No, nuclear weapons are our biggest deterrent. They make up a major portion of our military strength.
With nuclear weapons, the United States is probably the strongest country in the world militarily. But without nuclear weapons, we’re barely in the top five. Russia, China, Britain, China with nuclear weapons could all defeat the United States without nuclear weapons. India’s a maybe; they have a good-sized arsenal of nuclear warheads but they haven’t developed a significant delivery system - their nuclear weapons program has been based around using nuclear weapons in Asia and they’ve only recently begun deploying global reach weapons.
He was the Russian admiral who didn’t use nuclear weapons during the Cuban missile crisis. I don’t know why you think mentioning him refutes Velocity’s statement that there’s been no use of nuclear weapons since 1945.
What are you talking about? Russia being a puppet of the US and doing what we say (or vice versa) is BECAUSE we both have nuclear weapons. Good grief. :smack:
Which has nothing to do with the point I was making. About as incomprehensible for you to spew out as your first paragraph talking about nukes being less effective because Russia doesn’t do stuff we like.
I’m unsure if you are making a good faith effort to debate and you really don’t get any of this and can’t grasp what myriad people in this thread have tried to tell you, or you are feigning misunderstanding and comprehension because you are playing a game…or because your brilliant idea has been pretty much universally shot down by nearly everyone else in this thread, all for valid reasons that, perhaps, you didn’t see when you thought of it. I will assume it’s the former, and you just don’t get it, even though to me it’s pretty much a no-brainer.
The point the part you responded too was to try and demonstrate to you what happens when someone who knows nothing about a situation and decides, on a whim and without consulting anyone, to change that situation for no good reason and ‘see what happens’, it can go very, very wrong (who know??). And the situation in Syria is MUCH less vital and of far less consequence to the US just deciding, on the whims of an orange haired monkey at the controls, to disarm…and ‘see what happens’.
Does anyone else think it is funny that the OP won a Nobel Prize for:
“…his extraordinary efforts to strengthen international diplomacy and cooperation between peoples. The Committee has attached special importance to Obama’s vision of and work for a world without nuclear weapons.”
How did you get that from what I said? Despite us both having nukes, russia is unwilling to listen to what we say. How did you get “russia being puppet of US” I seriously want to know.
“I think the only real problem that could occur is when say Russia meddles with a country we say hey stop it, then they tell us to go fuck ourselves but that happens regardless of whether we got nukes or not”

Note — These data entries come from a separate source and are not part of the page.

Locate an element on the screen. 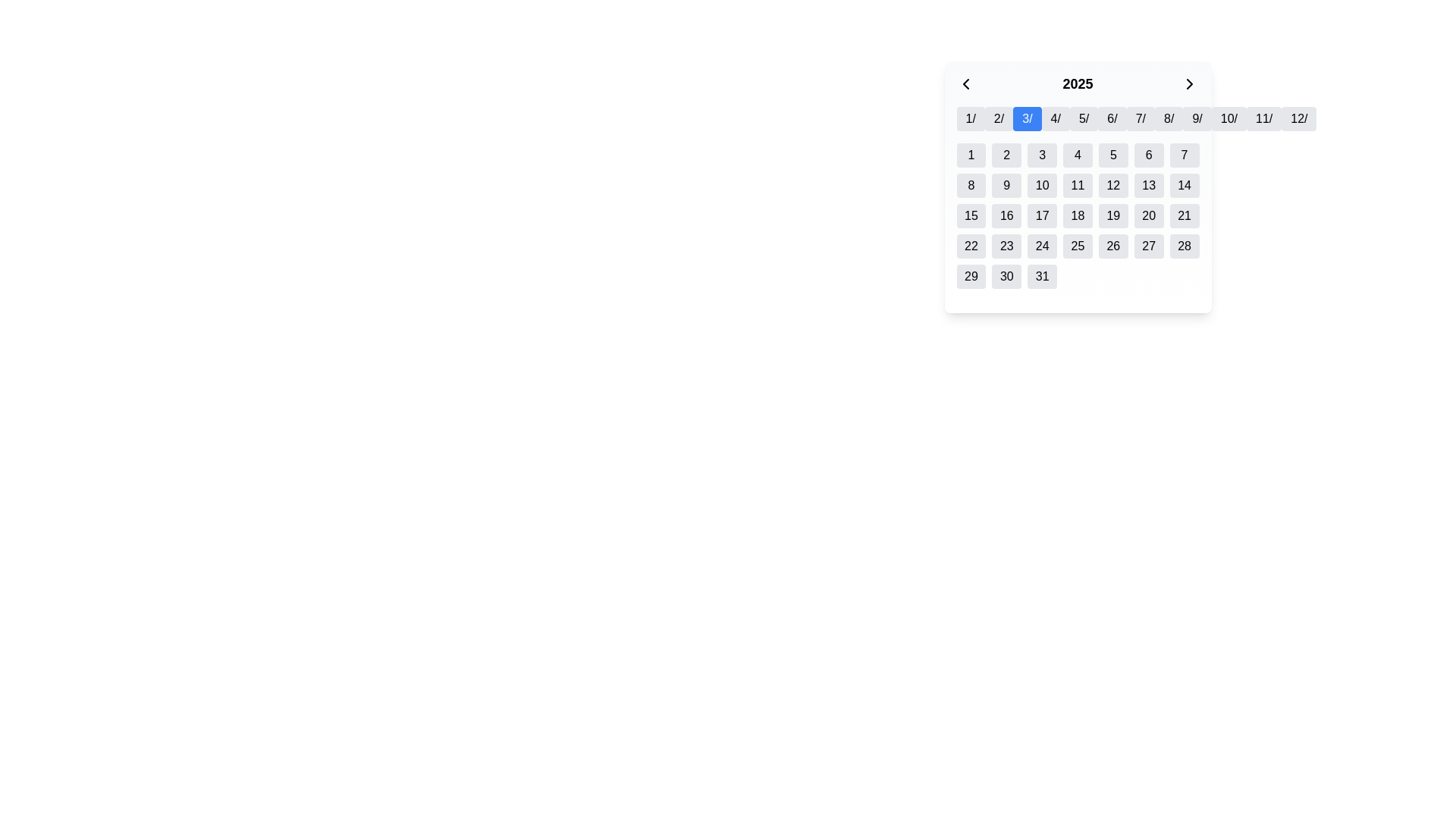  the rounded rectangular button labeled '12' is located at coordinates (1113, 185).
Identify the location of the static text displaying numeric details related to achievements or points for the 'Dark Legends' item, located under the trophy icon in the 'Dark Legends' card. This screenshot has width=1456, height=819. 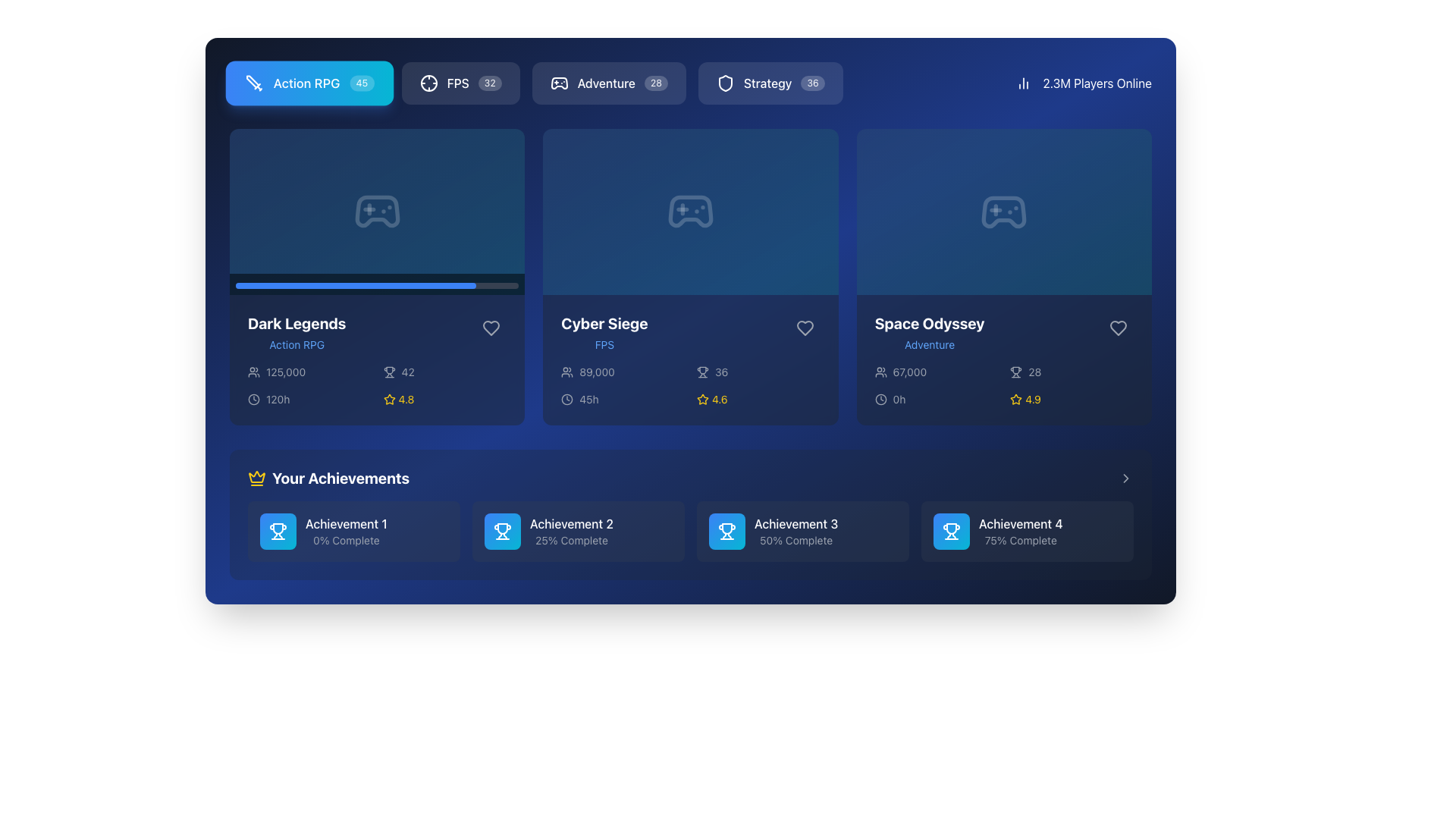
(408, 372).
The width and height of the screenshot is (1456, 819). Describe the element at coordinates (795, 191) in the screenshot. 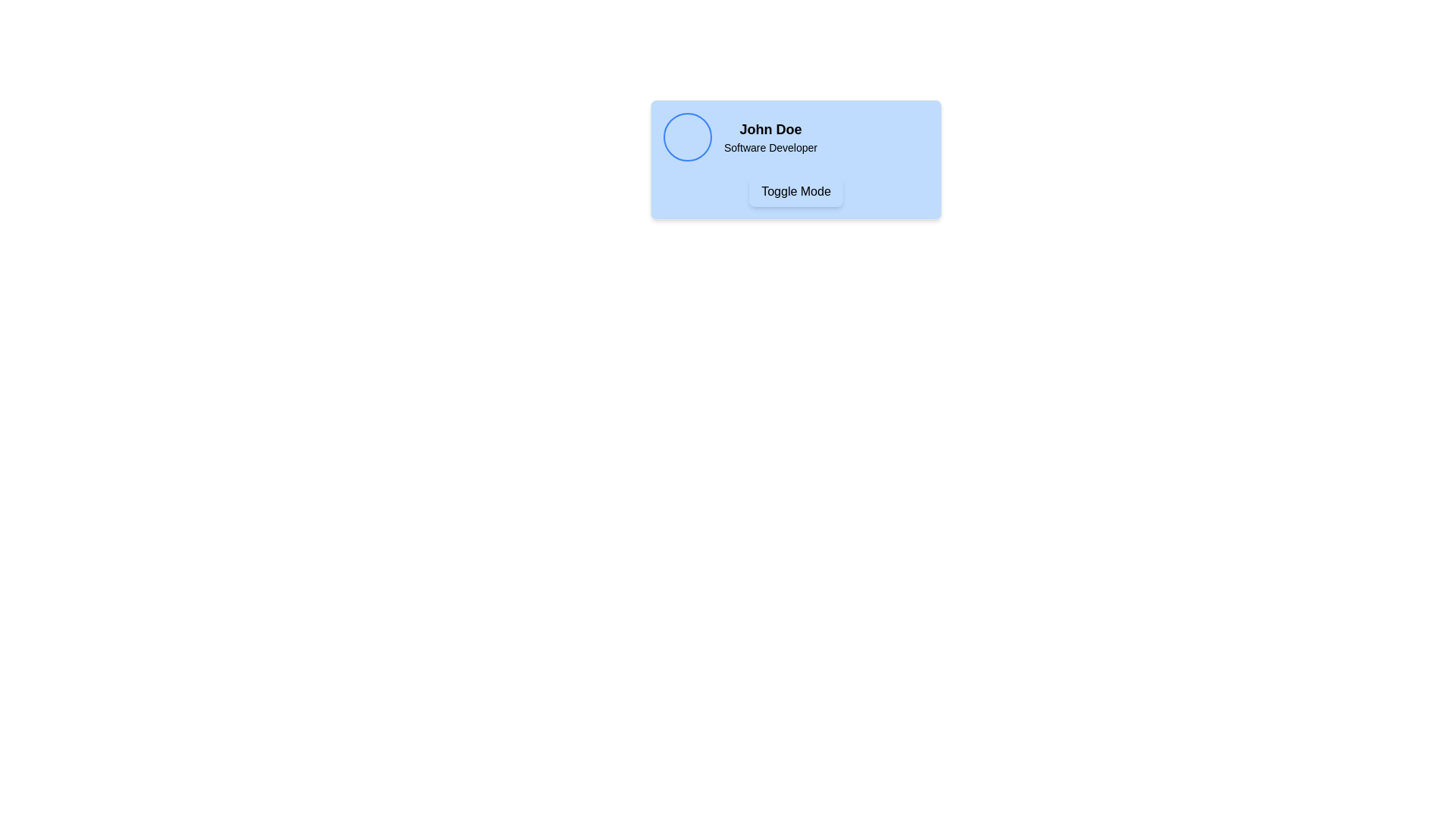

I see `the toggle button located below the name 'John Doe' and profession 'Software Developer' to switch modes` at that location.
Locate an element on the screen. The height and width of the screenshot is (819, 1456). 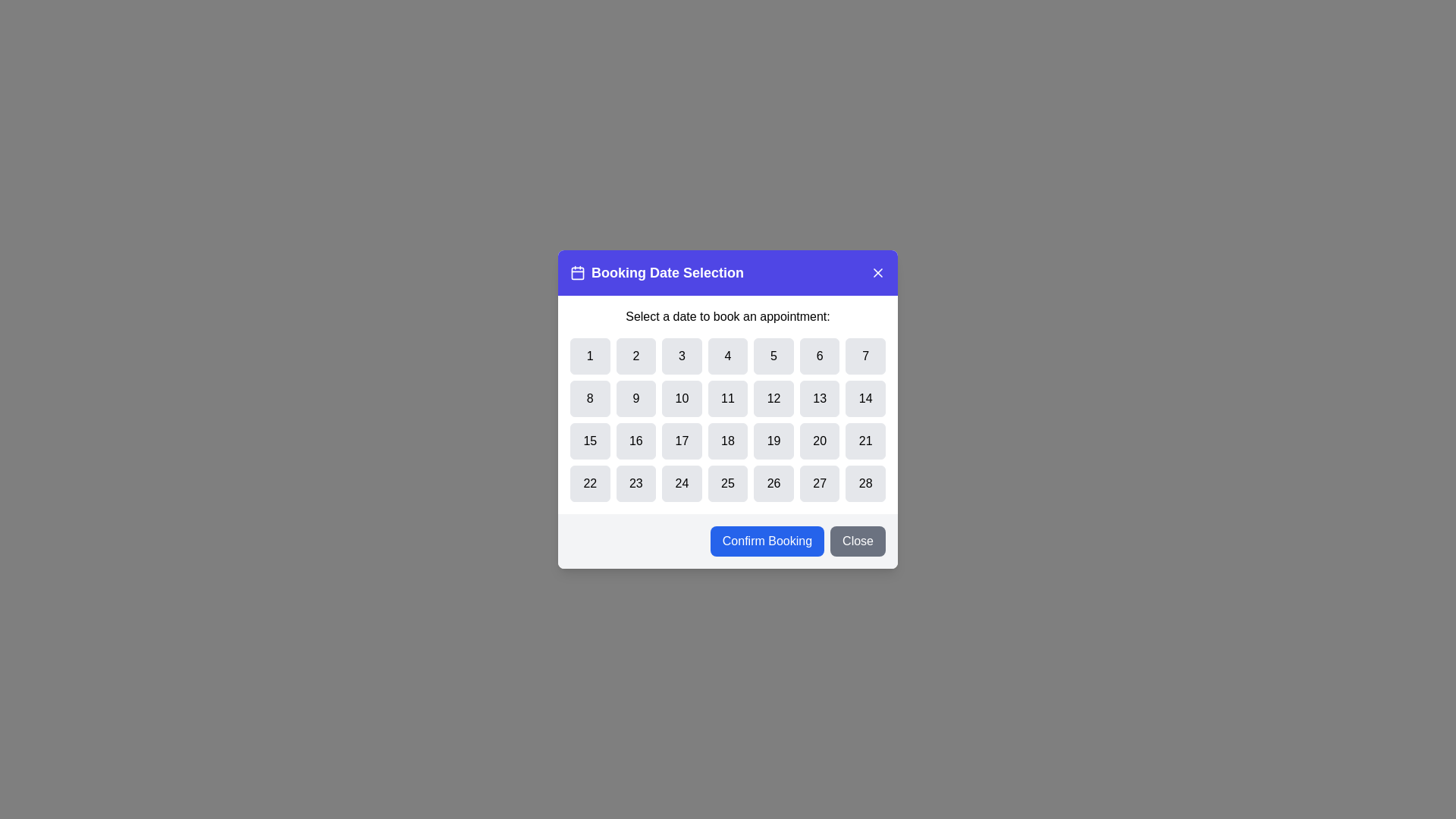
the 'Confirm Booking' button to confirm the booking is located at coordinates (767, 540).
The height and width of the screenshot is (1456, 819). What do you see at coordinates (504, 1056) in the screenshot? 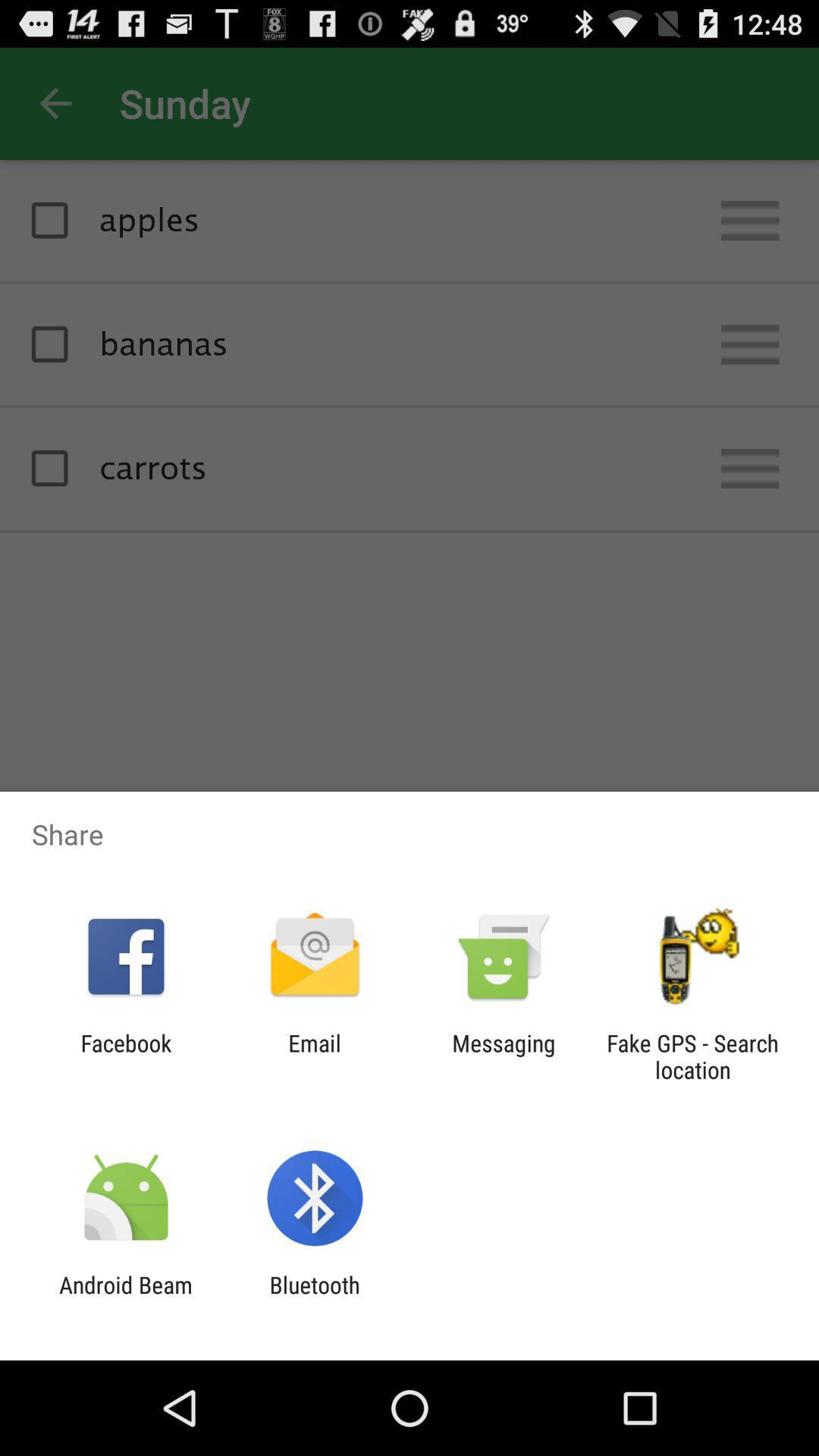
I see `messaging icon` at bounding box center [504, 1056].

I’m aware disarming nukes could cause bad actors to act more bad, but that happens regardless of whether we have nukes or not, and us having nukes to try to force people who aren’t going to listen anyways is more dangerous than not having them.
Do you see nuclear disarmament in the foreseeable future? If not, then perhaps you’re on the wrong side of the issue here and your defenses are moot in comparison to the dangers imposed by this notion of nuclear deterrence.
How so? It looks like I’m the only one in this thread with a goal of disarmament while everyone else is trying to defend it despite the facts.
Allies still develop nukes even with us having nukes.
Russia still fucks with other countries despite us having nukes
North korea still commits mass human rights violations despite us having nukes
With or without nukes these things still happen. The assumption I’m making now is that we’re more likely to have another accidental nuke, whether it be from system malfunctioning or misinformation. The only way to prevent that inevitability is to disarm.
So nuclear disarmament will have no effect on these things. Therefore bringing them up in a thread about nuclear disarmament is off topic.
And I, along with other people, have pointed out that this assumption is probably wrong. If the United States eliminated its nuclear arsenal that would be a signal for other countries to build up their own nuclear arsenals. Either to defend themselves now that they were no longer protected by America’s nuclear umbrella or because they saw opportunities now that they were no longer potentially threatened by American nuclear weapons.
Right now we have nine nuclear powers. Under your proposal we would drop down to eight. And in a few years, we’d have twenty.
And most of those countries would be less stable than the United States and less able to afford adequate safeguards. So the likelihood of a nuclear weapons accident would be higher than it is now.